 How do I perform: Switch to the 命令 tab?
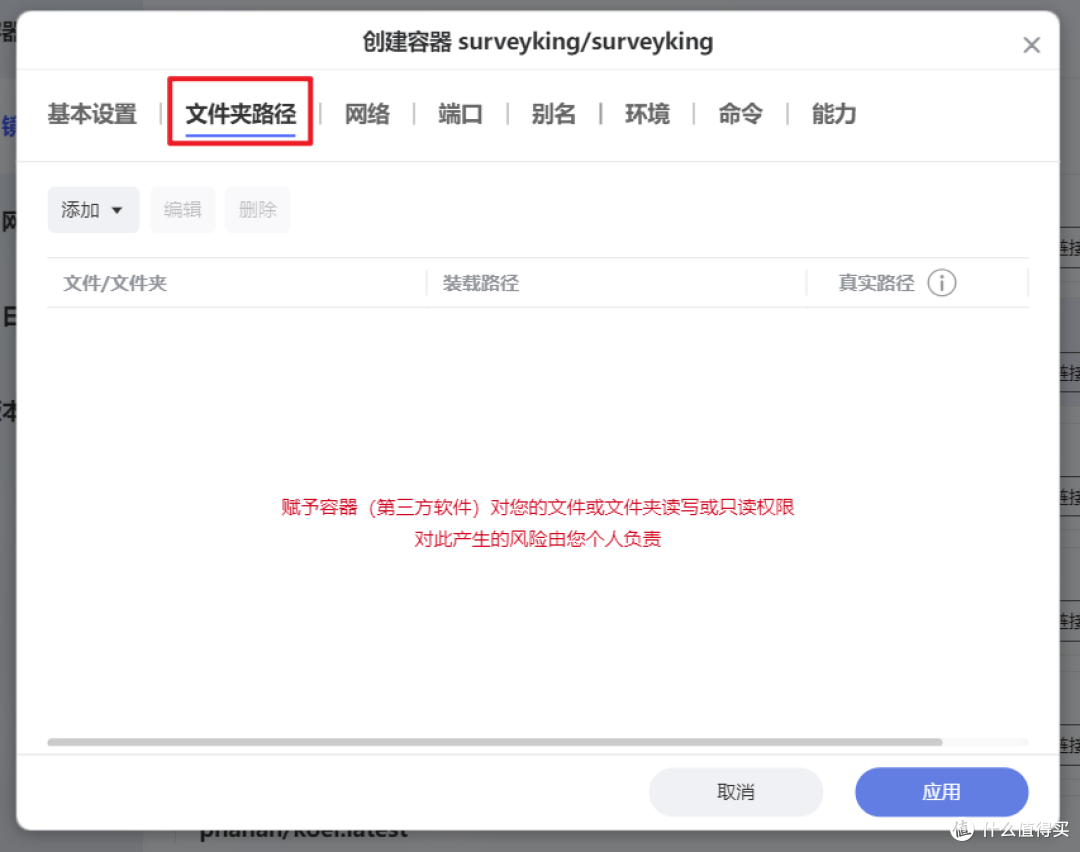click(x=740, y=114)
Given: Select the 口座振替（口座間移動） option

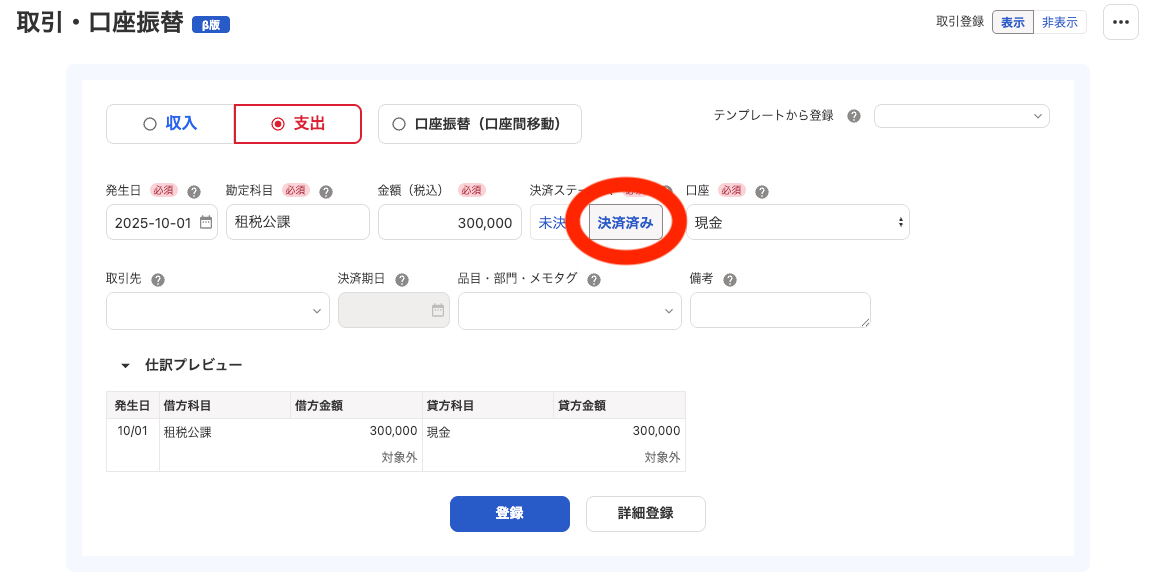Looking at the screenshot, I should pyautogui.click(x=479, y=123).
━━━━
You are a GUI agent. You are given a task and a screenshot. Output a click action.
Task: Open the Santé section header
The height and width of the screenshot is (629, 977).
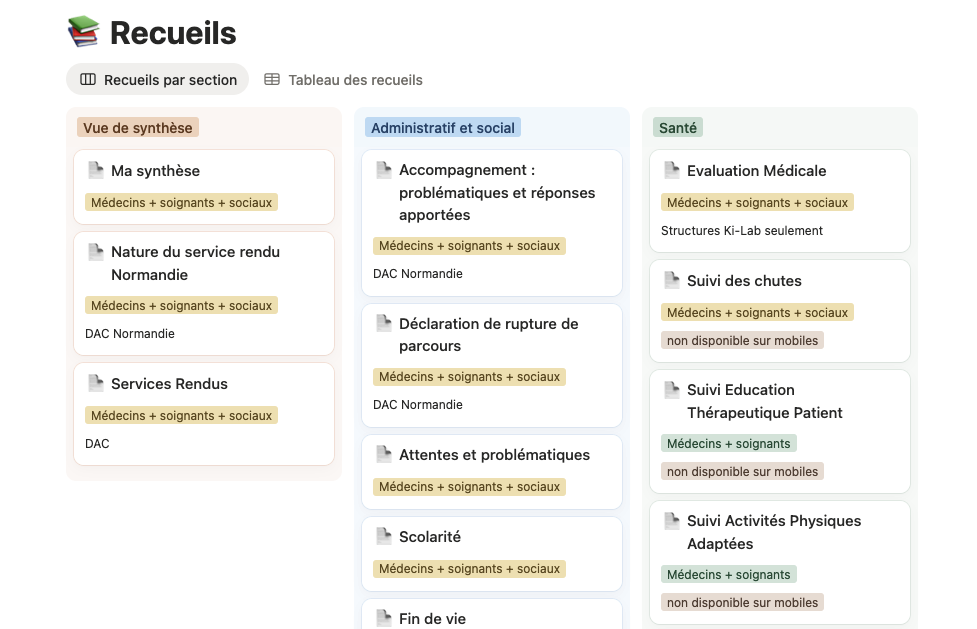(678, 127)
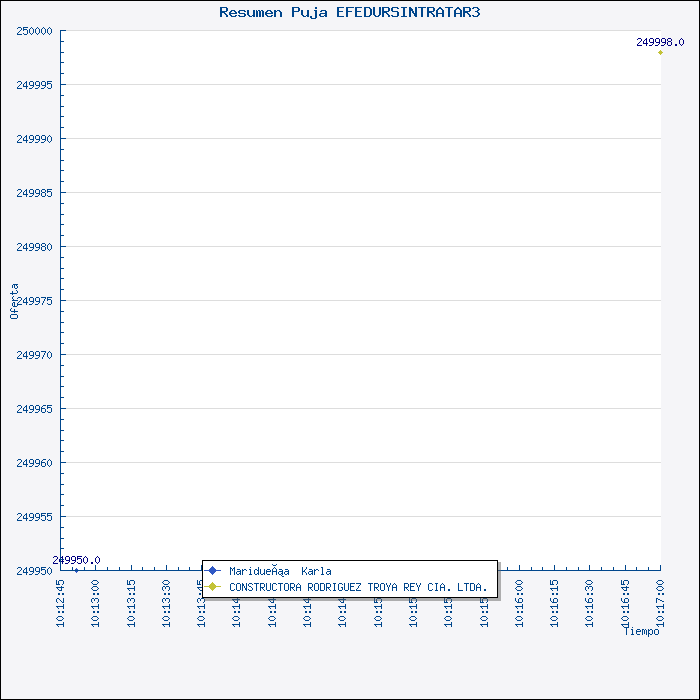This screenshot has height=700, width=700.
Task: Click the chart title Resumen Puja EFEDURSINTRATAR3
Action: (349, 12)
━━━━
> **Aim of the exercise**: Copy the material from the line with "How do I perform: Switch to the 命令 tab?" up to and including the line with "Looking at the", swapping "option" for "entry" and keeping everything else the same. Leave out the pictures.

> **The completed task**:
 How do I perform: Switch to the 命令 tab?
click(x=740, y=114)
Given: Select the 口座振替（口座間移動） entry

Looking at the screenshot, I should pyautogui.click(x=479, y=123).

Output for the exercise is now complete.